WHAT IS REQUIRED => In the records below, rename each "Viewport" to "Display" and reproduce the rest without any other change.

[Entries on locating words and elements]

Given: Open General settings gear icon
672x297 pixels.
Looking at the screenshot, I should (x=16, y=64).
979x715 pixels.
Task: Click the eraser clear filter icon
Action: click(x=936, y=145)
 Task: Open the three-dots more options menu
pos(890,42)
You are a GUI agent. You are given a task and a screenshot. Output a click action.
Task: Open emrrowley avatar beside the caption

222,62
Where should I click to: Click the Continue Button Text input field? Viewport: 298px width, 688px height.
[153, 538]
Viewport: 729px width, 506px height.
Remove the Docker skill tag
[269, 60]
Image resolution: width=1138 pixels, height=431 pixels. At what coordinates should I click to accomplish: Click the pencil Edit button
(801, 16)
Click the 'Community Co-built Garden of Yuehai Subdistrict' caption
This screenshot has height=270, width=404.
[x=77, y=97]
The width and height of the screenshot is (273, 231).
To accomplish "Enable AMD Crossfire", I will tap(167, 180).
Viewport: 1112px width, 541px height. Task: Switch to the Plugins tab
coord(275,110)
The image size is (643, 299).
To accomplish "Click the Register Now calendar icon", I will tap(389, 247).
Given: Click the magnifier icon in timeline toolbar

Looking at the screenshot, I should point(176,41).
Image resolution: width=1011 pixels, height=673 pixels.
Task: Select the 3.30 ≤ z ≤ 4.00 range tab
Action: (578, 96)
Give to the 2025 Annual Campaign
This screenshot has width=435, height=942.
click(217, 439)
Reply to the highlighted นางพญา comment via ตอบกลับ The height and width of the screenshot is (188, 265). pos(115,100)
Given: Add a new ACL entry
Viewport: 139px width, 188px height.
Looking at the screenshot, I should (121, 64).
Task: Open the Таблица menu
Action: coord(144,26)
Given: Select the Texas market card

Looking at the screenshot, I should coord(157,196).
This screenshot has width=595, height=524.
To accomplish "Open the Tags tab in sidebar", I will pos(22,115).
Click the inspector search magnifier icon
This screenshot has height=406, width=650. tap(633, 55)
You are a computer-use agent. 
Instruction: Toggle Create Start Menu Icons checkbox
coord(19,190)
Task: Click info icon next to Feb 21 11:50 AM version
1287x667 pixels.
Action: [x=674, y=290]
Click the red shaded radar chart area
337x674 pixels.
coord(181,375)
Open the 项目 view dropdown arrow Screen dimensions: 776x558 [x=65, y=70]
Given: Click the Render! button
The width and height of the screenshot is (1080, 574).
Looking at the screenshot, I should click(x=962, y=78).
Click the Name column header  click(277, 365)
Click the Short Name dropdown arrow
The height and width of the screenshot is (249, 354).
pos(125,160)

EXERCISE ANSWER =>
Given: Open General settings gear icon
672x297 pixels.
Looking at the screenshot, I should (x=16, y=64).
979x715 pixels.
Task: Click the eraser clear filter icon
Action: click(x=936, y=145)
 Task: Open the three-dots more options menu
pos(890,42)
You are a GUI agent. You are given a task and a screenshot. Output a click action.
Task: Open emrrowley avatar beside the caption

222,62
Where should I click to: Click the Continue Button Text input field? Display: 298px width, 688px height.
[153, 538]
Display: 729px width, 506px height.
Remove the Docker skill tag
[269, 60]
Image resolution: width=1138 pixels, height=431 pixels. At what coordinates should I click to accomplish: Click the pencil Edit button
(801, 16)
Click the 'Community Co-built Garden of Yuehai Subdistrict' caption
This screenshot has height=270, width=404.
[x=77, y=97]
The width and height of the screenshot is (273, 231).
To accomplish "Enable AMD Crossfire", I will tap(167, 180).
Display: 1112px width, 541px height. Task: Switch to the Plugins tab
coord(275,110)
The image size is (643, 299).
To accomplish "Click the Register Now calendar icon", I will tap(389, 247).
Given: Click the magnifier icon in timeline toolbar

Looking at the screenshot, I should point(176,41).
Image resolution: width=1011 pixels, height=673 pixels.
Task: Select the 3.30 ≤ z ≤ 4.00 range tab
Action: (578, 96)
Give to the 2025 Annual Campaign
This screenshot has width=435, height=942.
click(217, 439)
Reply to the highlighted นางพญา comment via ตอบกลับ The height and width of the screenshot is (188, 265). pos(115,100)
Given: Add a new ACL entry
Display: 139px width, 188px height.
Looking at the screenshot, I should (121, 64).
Task: Open the Таблица menu
Action: coord(144,26)
Given: Select the Texas market card

Looking at the screenshot, I should coord(157,196).
This screenshot has width=595, height=524.
To accomplish "Open the Tags tab in sidebar", I will pos(22,115).
Click the inspector search magnifier icon
This screenshot has height=406, width=650. tap(633, 55)
You are a computer-use agent. 
Instruction: Toggle Create Start Menu Icons checkbox
coord(19,190)
Task: Click info icon next to Feb 21 11:50 AM version
1287x667 pixels.
Action: [x=674, y=290]
Click the red shaded radar chart area
337x674 pixels.
coord(181,375)
Open the 项目 view dropdown arrow Screen dimensions: 776x558 [x=65, y=70]
Given: Click the Render! button
The width and height of the screenshot is (1080, 574).
Looking at the screenshot, I should click(x=962, y=78).
Click the Name column header  click(277, 365)
Click the Short Name dropdown arrow
The height and width of the screenshot is (249, 354).
pos(125,160)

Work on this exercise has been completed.